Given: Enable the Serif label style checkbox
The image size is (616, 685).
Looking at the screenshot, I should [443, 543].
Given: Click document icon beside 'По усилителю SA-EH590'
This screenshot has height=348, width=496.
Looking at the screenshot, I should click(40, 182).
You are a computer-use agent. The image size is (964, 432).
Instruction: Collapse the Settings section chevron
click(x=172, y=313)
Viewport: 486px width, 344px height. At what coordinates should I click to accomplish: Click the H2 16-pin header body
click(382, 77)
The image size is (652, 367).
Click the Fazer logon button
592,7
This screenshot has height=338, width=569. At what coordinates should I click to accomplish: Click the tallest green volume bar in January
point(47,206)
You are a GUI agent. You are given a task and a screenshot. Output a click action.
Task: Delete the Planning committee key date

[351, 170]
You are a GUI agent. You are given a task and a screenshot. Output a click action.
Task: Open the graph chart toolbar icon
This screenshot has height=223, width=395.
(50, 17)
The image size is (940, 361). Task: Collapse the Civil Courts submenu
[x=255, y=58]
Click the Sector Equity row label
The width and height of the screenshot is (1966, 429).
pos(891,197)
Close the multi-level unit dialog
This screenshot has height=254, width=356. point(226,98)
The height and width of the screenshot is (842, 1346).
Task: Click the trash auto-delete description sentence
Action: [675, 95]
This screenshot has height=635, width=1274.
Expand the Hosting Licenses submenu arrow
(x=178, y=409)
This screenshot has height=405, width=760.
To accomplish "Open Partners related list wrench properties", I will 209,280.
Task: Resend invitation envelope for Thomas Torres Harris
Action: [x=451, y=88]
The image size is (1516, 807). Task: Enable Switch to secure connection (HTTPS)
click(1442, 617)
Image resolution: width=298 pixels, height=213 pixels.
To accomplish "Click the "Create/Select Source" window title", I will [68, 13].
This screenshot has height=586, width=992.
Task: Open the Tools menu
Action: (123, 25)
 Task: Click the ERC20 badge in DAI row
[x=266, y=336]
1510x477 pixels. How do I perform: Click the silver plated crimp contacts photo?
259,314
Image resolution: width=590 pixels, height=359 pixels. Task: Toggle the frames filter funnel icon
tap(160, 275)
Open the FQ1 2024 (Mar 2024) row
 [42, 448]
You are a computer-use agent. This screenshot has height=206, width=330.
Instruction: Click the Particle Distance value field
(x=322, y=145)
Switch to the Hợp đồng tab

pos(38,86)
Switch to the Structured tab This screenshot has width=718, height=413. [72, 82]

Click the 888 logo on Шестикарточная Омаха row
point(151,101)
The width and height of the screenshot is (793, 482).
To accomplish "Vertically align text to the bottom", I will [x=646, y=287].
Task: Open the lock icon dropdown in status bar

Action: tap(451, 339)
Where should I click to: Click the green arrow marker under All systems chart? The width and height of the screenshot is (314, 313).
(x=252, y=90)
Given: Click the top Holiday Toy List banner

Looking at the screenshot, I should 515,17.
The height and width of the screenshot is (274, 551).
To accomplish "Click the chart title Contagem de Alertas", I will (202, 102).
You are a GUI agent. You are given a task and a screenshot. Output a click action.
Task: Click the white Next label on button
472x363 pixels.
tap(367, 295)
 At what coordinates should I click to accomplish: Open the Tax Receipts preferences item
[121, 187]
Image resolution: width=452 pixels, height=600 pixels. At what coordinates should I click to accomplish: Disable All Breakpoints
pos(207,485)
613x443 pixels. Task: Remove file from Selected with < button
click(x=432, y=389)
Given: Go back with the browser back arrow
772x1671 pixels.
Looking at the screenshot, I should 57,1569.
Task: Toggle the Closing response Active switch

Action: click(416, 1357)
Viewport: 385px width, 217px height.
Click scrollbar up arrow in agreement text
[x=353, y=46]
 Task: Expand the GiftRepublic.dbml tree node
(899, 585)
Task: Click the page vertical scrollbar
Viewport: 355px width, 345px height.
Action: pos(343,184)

PROBLEM STATEMENT -> Print the line that contains "Task: Expand the GiftRepublic.dbml tree node", then every later line of the entries above up to and including the last, all exactly as written.

OUTPUT OF THE TASK ->
 Task: Expand the GiftRepublic.dbml tree node
(899, 585)
Task: Click the page vertical scrollbar
Viewport: 355px width, 345px height.
Action: pos(343,184)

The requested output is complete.